Tesla CEO Elon Musk took the witness stand Wednesday to defend himself in a shareholder lawsuit challenging a compensation package he was awarded by the company’s board of directors that is potentially worth more than $55 billion.
Musk denied that he dictated terms of the compensation package or attended any meetings at which the plan was discussed by the board, its compensation committee, or a working group that helped develop it.
“I was entirely focused on the execution of the company,” he said.
Plaintiff’s attorney Greg Varallo spent much of his early cross-examination trying to draw Musk into admitting that he controls Tesla to such an extent that he can sway the board to do his bidding. Among other things, Varallo questioned Musk about his title of “Technoking,” a role that Musk has previously noted comes with “panache” and “great dance moves.”
“I think comedy is legal,” Musk told Varallo, who had questioned whether Musk was “stone-cold sober” when he came up with the title.
Varallo also suggested that one of the reasons that Musk developed a “master plan” for Tesla was to let people know he was in charge. He also noted that Musk makes recommendations regarding compensation for senior executives, and that he unilaterally made the decision to pause Tesla’s policy of accepting bitcoin from vehicle purchasers.
“You’re asking complex questions that can’t be answered ‘yes’ or ‘no’,” Musk said when Varallo asked whether he came up with the vision for Tesla.
The lawsuit alleges that the performance-based stock option grant was negotiated by the compensation committee and approved by Tesla board members who had conflicts interest due to personal and professional ties to Musk, including investments in his companies. It also alleges the shareholder vote approving the compensation plan was based on a misleading proxy statement.
The shareholder plaintiff alleges that the proxy wrongly described members of the compensation committee as “independent,” and characterized all of the milestones that triggered vesting in the stock options as “stretch” goals meant to be difficult to achieve, even though internal projections indicated that three operational milestones were likely to be achieved within 18 months of the stockholder vote.
Attorneys for the defendants have noted that two institutional proxy advising firms that urged shareholders to reject the plan nevertheless noted that it would require “significant and perhaps historic achievements” and require growth that “appear stretching by any benchmark.”
The plan called for Musk to reap billions if Tesla hit certain market capitalization and operational milestones. For each incidence of simultaneously meeting a market cap milestone and an operational milestone, Musk, who owned about 22% of Tesla when the plan was approved, would get stock equal to 1% of outstanding shares at the time of the grant. His interest in the company would grow to about 28% if the company’s market capitalization grew by $600 billion.
Each milestone in the plan includes growing Tesla’s market capitalization by $50 billion and meeting aggressive revenue and pretax profit growth targets.

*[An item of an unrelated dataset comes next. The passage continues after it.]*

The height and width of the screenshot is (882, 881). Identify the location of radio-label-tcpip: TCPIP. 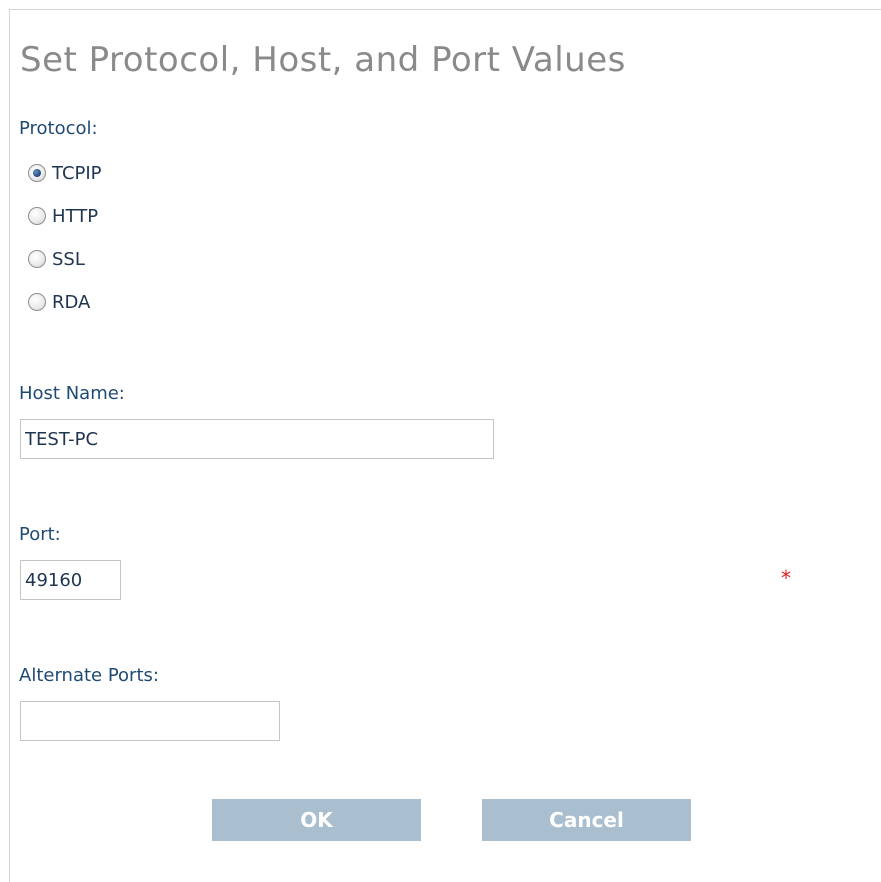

Musk would receive the full benefit of the pay plan, $55.8 billion, only if Tesla hit a market capitalization of $650 billion and unprecedented revenue and earnings within a decade.
To date, Tesla has achieved all 12 of the market capitalization milestones and 11 operational milestones, resulting in the vesting of 11 of the grant’s 12 tranches and providing Musk over $52.4 billion in stock option gains, according to the lawsuit. Since the grant was awarded, Tesla’s market capitalization has increased from $59 billion to more than $613 billion now, having briefly hit $1 trillion early this year. Musk has sold Tesla stock to finance the Twitter purchase, adding downward pressure on the shares.
Shares of Tesla and other automakers have been battered this year, but the Austin, Texas, company earned $5.5 billion in 2021, blowing away the previous year’s profit of $721 million. It also produced a record 936,000 vehicles, nearly double vehicle production in 2020.
Attorneys for the plaintiff have suggested that incentivizing Musk to remain at Tesla’s helm by offering a huge compensation package was unnecessary, because he’s never suggested that he might leave. They’ve also suggested that Musk’s true motive in negotiating the package was to fund his dream to colonize Mars.
In a November 2017 email to former Tesla General Counsel Todd Maron, Musk expressed optimism that the compensation package would be seen in a favorable light.
“Given that this will all go to causes that at least aspirationally maximize the probability of a good future for humanity, plus all Tesla shareholders will be super happy, I think this will be received well,” he wrote, adding that “it should come across as an ultra bullish view of the future.”
While on the stand, Musk also said that he does not want to be the CEO of any company.